Louis O. Gagnon1,
Sava Sakadzic1, Anna Devor2, Qianqian Fang1,
Frederic Lesage3, Emiri T. Mandeville1, Vivek J.
Srinivasan1, Mohammad A. Yaseen1, Emmanuel Roussakis4,
Eng H. Lo1, Sergei Vinogradov4, Richard B. Buxton2,
Anders M. Dale5, David A. Boas1
1Athinoula
A. Martinos Center for Biomedical Imaging, Department of Radiology,
Massachusetts General Hospital, Charlestown, MA, United States; 2Department
of Radiology and Neuroscience, University of California San Diego, La Jolla,
CA, United States; 3Department of Electrical Engineering, Ecole
Polytechnique Montreal, Montreal, Quebec, Canada; 4Department of
Biochemistry and Biophysics, University of Pensylvania, Philadelphia,
Pensylvania, United States; 5Department of Radiology and
Neuroscience, University of California, San Diego, La Jolla, CA, United
States
We propose a new methodology for modeling the fMRI signals at the microscopic level from quantitative optical microscopy.
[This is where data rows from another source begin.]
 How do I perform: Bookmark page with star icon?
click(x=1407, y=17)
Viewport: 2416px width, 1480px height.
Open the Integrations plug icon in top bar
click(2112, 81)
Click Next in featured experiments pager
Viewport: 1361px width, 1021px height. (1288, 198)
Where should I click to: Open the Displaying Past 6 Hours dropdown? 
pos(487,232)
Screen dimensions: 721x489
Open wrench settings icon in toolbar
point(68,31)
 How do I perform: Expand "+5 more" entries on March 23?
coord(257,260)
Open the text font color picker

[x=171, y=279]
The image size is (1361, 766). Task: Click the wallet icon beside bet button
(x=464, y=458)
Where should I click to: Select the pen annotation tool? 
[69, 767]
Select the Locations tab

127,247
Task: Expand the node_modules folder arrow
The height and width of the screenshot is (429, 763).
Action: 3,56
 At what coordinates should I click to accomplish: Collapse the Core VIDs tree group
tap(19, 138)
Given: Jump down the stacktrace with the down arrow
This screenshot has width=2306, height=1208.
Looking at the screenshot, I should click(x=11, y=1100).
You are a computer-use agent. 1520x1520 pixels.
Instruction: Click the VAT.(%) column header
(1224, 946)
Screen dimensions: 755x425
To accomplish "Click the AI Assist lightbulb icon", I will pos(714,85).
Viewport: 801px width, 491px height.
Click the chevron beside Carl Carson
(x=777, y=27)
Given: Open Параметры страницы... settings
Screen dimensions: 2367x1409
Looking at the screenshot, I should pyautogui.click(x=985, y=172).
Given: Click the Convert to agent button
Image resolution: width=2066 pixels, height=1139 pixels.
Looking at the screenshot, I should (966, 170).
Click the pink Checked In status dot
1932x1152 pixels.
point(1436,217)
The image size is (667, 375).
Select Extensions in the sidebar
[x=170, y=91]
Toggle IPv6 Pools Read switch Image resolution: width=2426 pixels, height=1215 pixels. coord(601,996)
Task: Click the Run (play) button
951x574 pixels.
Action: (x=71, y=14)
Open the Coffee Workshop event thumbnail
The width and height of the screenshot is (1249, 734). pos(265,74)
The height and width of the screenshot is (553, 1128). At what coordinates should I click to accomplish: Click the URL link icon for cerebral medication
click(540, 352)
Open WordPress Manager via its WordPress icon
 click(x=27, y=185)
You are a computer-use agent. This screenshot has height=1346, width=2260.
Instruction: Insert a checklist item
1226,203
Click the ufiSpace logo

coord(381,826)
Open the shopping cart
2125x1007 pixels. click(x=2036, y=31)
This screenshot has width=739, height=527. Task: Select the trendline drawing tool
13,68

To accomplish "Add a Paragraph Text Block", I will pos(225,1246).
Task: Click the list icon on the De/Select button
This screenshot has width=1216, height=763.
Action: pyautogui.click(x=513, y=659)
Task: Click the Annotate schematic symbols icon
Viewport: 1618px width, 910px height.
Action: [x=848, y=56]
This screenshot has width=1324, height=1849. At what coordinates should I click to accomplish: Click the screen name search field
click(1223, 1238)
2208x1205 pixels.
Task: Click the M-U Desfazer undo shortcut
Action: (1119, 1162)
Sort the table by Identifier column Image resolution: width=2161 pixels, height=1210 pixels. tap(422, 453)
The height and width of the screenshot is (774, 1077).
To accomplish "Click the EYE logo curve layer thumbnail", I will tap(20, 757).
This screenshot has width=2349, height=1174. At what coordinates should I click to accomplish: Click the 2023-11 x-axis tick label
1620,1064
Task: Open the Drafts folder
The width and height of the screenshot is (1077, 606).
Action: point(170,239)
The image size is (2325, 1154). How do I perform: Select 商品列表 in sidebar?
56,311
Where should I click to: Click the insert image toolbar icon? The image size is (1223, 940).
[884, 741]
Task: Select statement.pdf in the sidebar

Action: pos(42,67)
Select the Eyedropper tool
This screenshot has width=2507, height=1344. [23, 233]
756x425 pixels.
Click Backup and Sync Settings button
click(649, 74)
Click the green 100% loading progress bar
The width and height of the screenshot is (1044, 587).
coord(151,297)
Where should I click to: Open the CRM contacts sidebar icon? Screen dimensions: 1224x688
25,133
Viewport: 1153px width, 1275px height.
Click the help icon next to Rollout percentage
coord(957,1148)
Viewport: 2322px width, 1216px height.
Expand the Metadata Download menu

Two-photon microscopy O2 saturation measurements and Optical Coherence Tomography cerebral blood flow data were acquired in layers 1-3 of the mouse cortex during forepaw stimulation. The gradient echo and spin echo fMRI signals were then computed by simulating the diffusion of millions of proton over the tri-dimensional volume. This detailed model will serve as a gold standard to test the accuracy of more simplified models and new quantitative fMRI sequences to recover clinically relevant physiological parameters from fMRI measurements.